# WHAT TO PRODUCE
A faithful copy is needed of the lines below from the one with "Open the undo history clock icon" up to and including the one with "You are a computer-use"; set it down with no pictures and no other lines.

########

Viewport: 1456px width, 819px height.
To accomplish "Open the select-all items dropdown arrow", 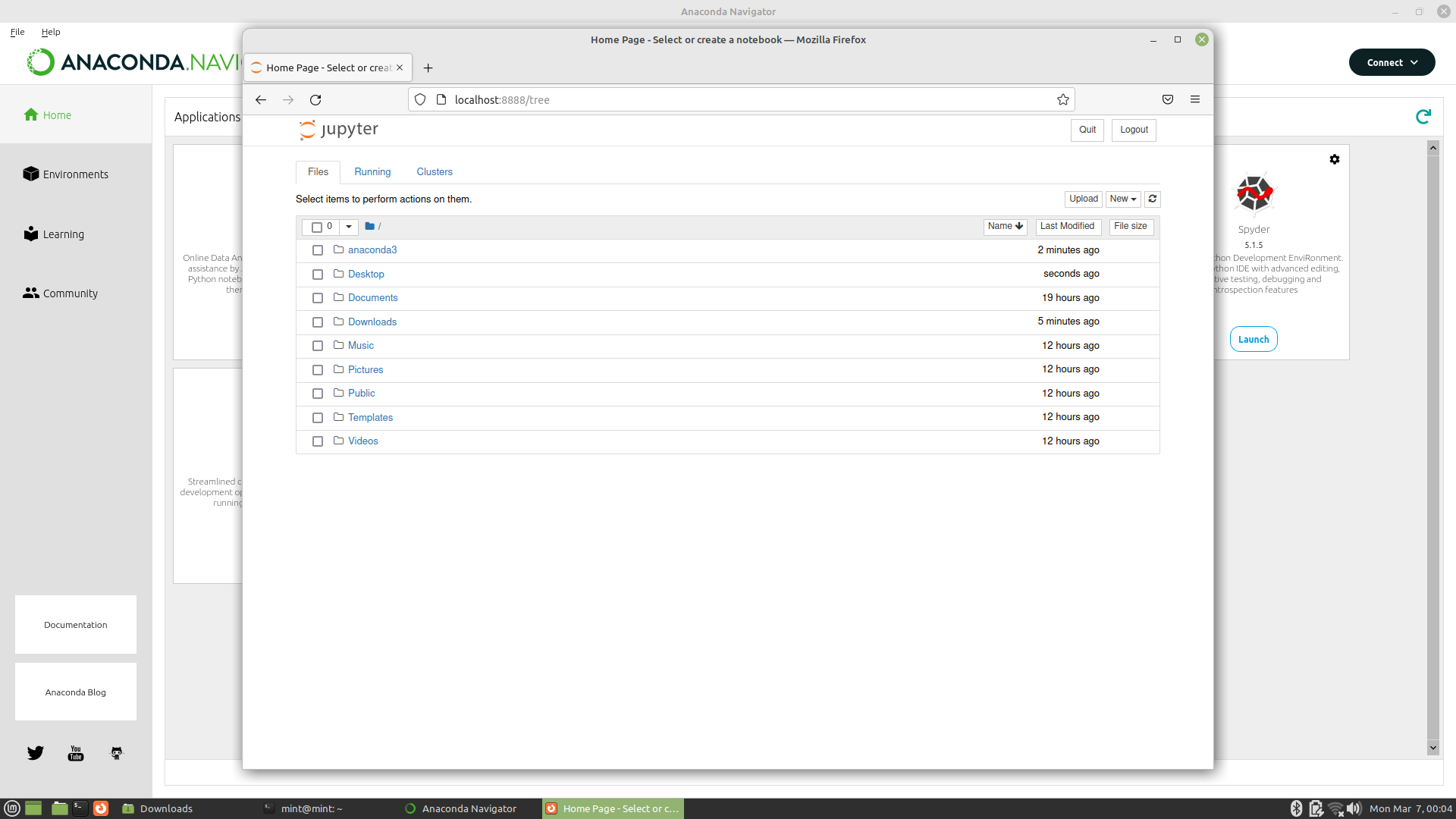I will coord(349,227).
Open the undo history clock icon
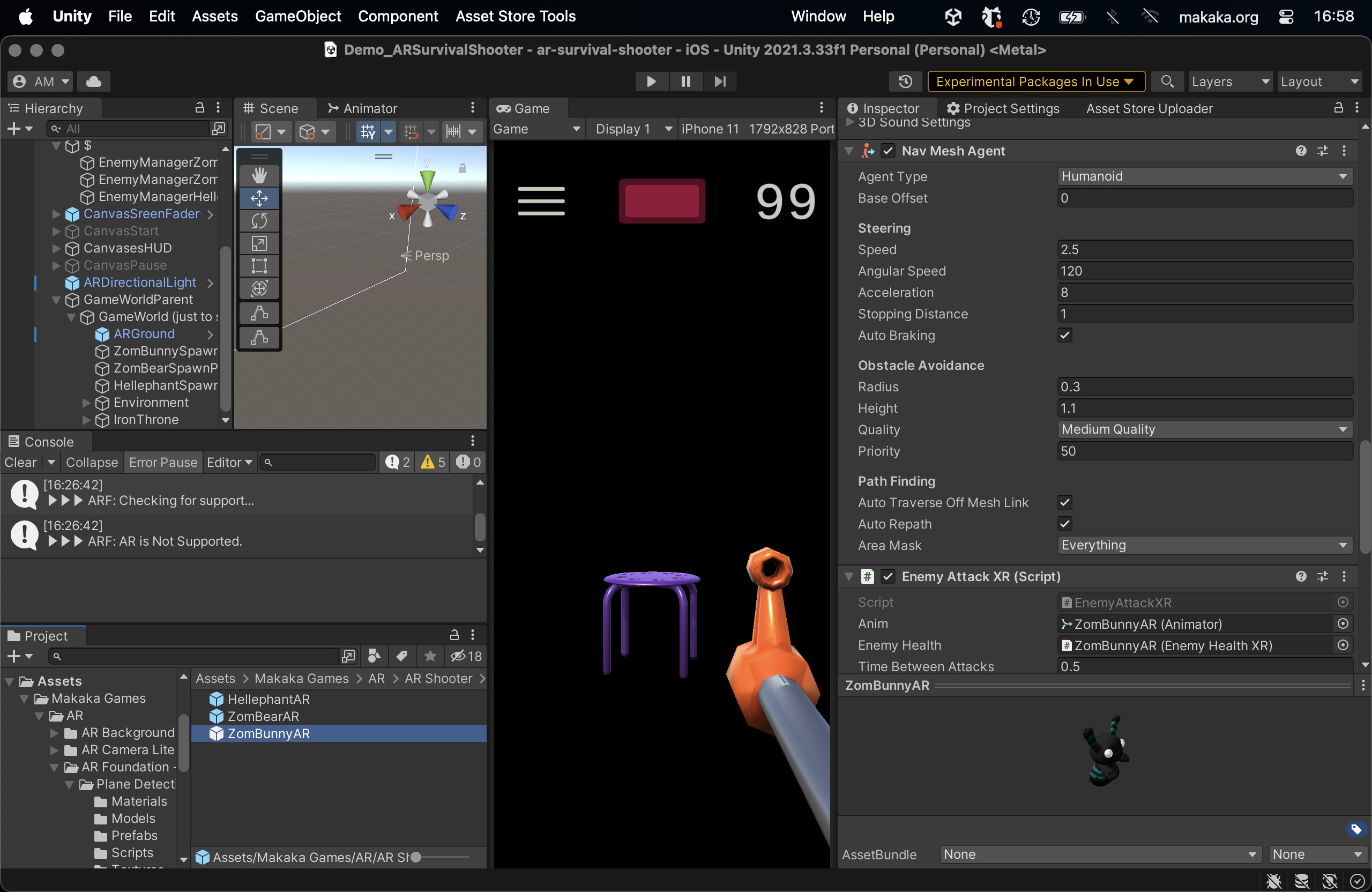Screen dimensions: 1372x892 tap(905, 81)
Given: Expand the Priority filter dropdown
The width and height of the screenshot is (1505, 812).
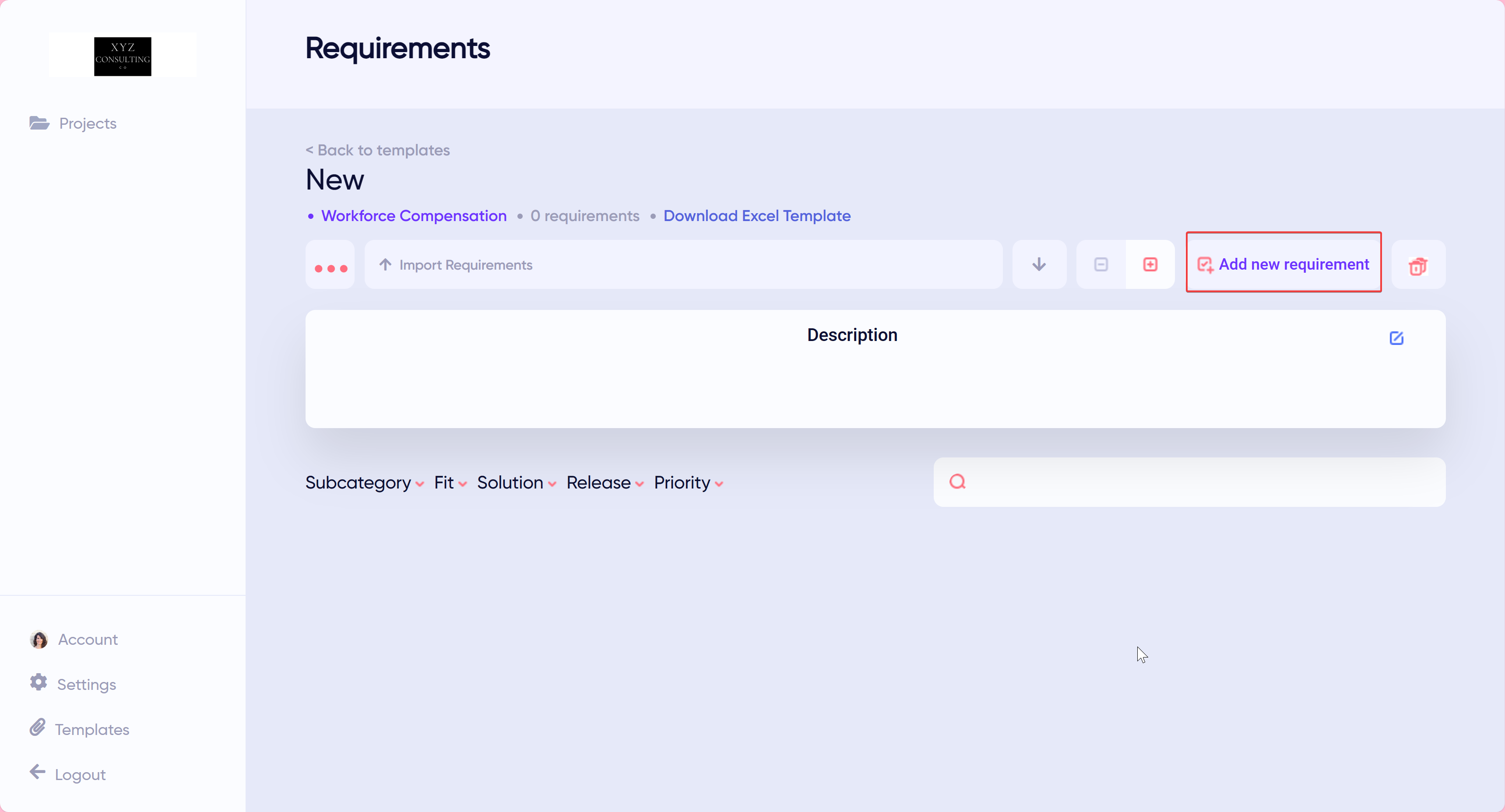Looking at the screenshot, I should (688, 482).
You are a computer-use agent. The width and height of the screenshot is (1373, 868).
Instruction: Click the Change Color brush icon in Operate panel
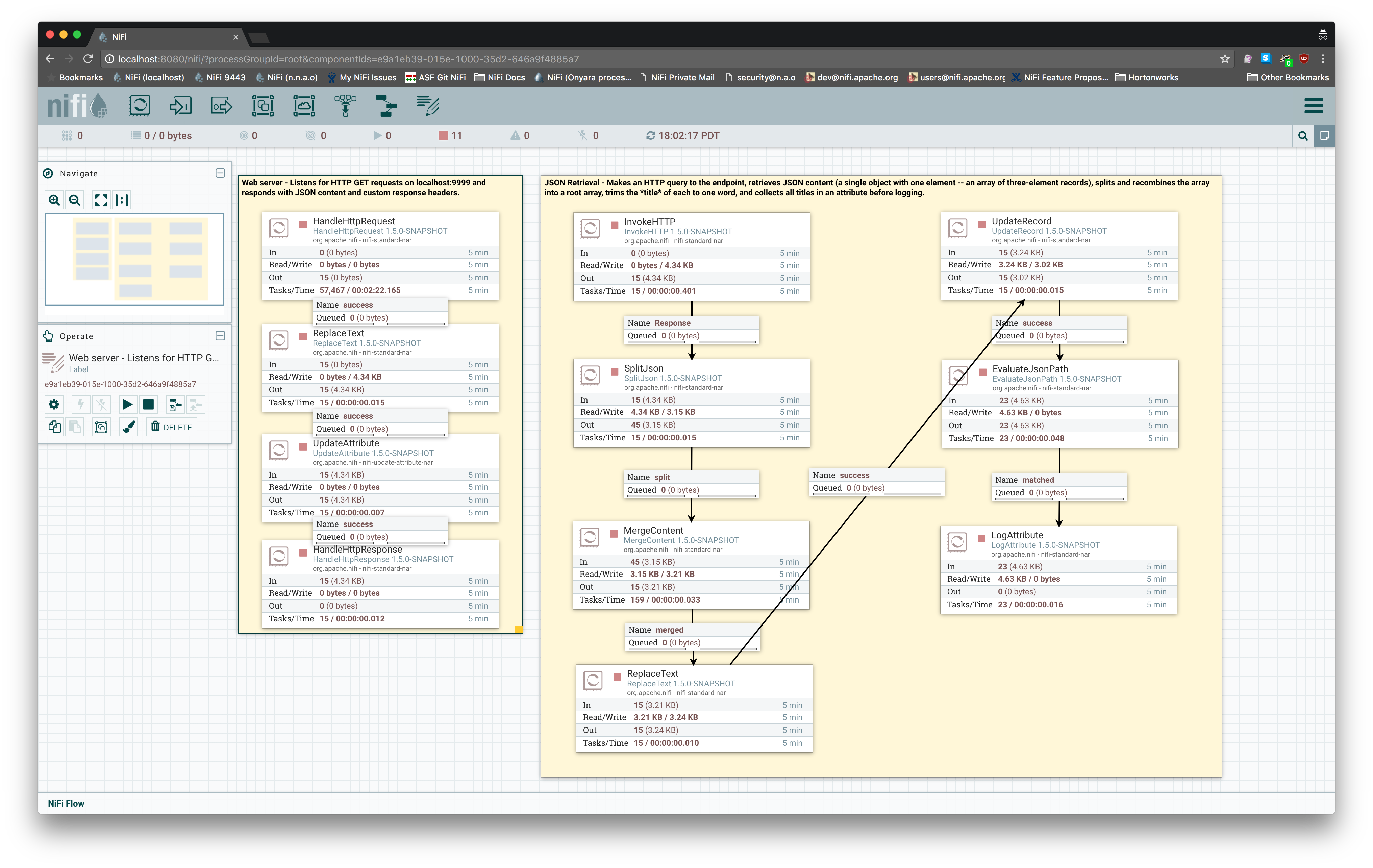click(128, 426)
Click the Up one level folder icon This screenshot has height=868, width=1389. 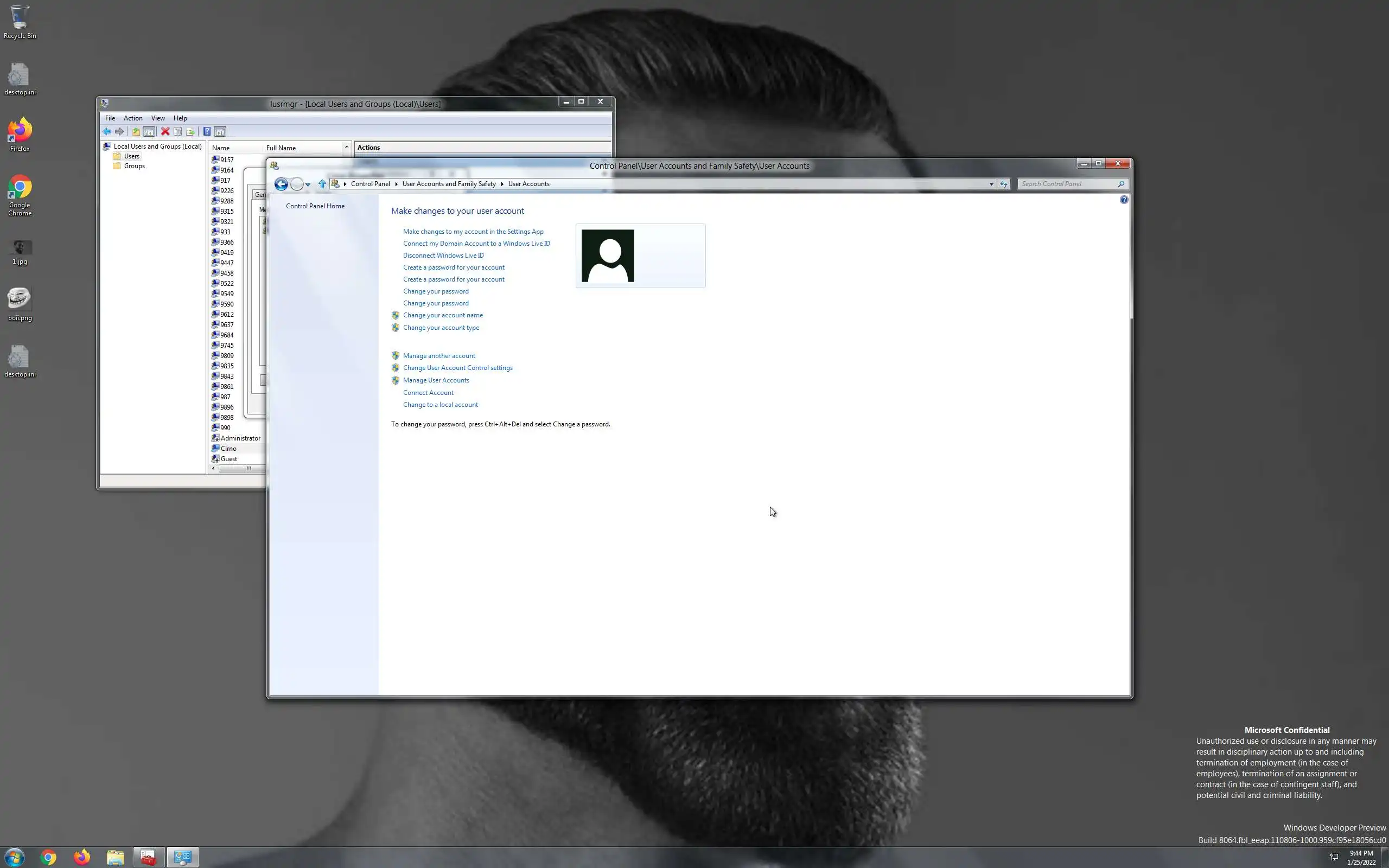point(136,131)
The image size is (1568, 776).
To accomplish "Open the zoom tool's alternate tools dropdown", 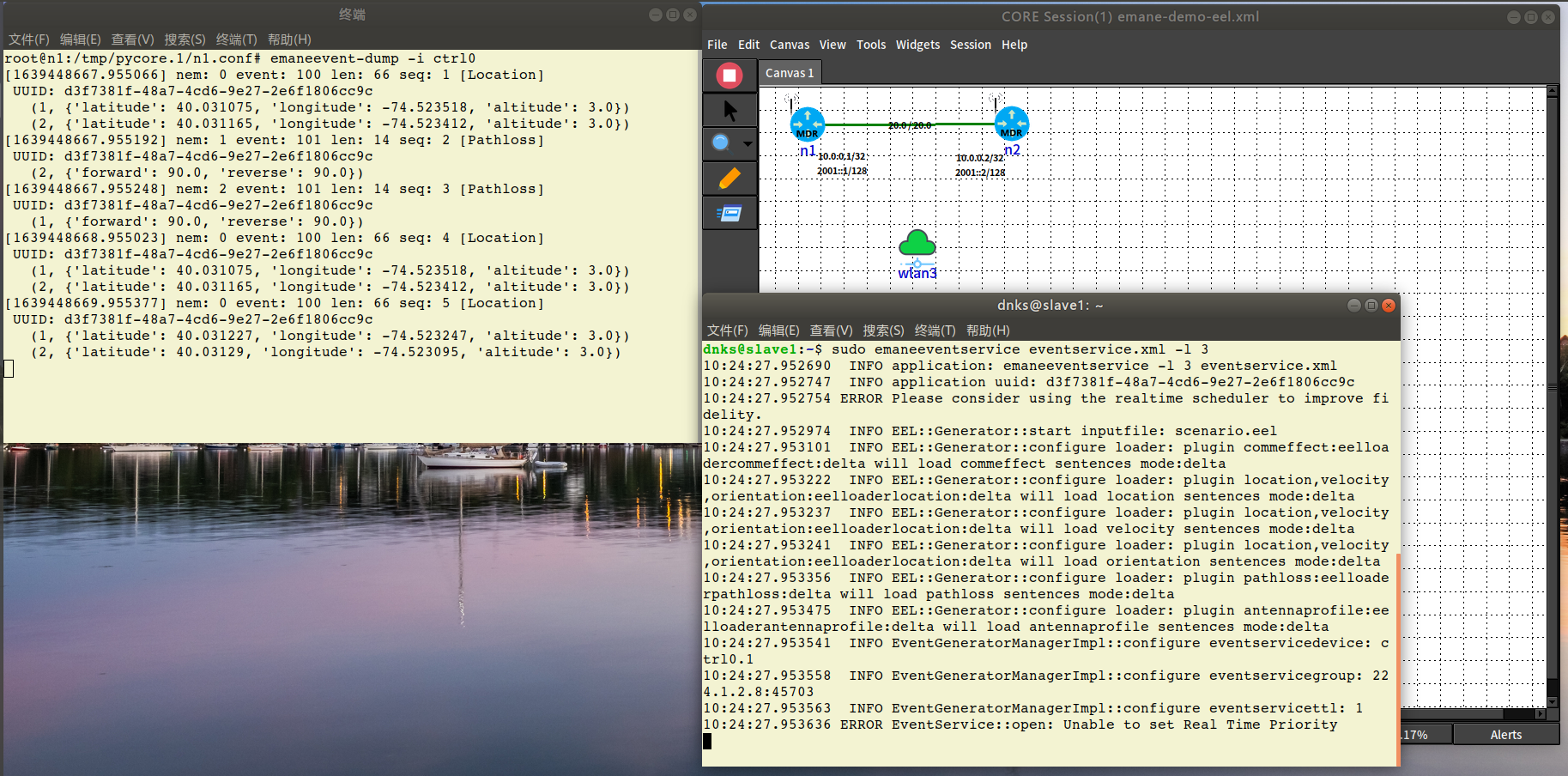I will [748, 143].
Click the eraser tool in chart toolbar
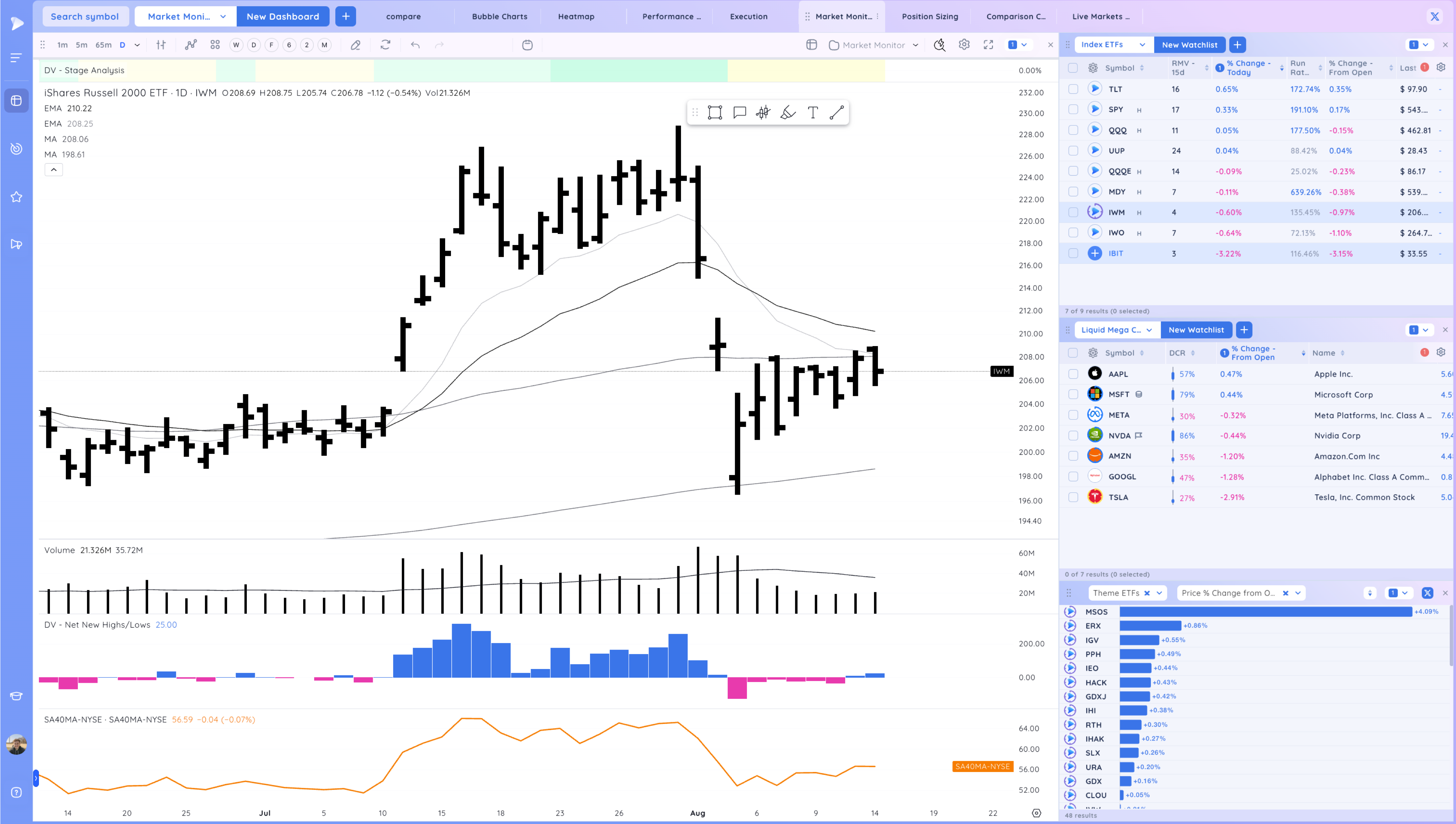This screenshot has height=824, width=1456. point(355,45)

########

# OUTPUT OF THE EXERCISE
Open the undo history clock icon
Screen dimensions: 1372x892 tap(905, 81)
Given: Expand the Priority filter dropdown
The width and height of the screenshot is (1505, 812).
Looking at the screenshot, I should (688, 482).
You are a computer-use agent. The width and height of the screenshot is (1373, 868).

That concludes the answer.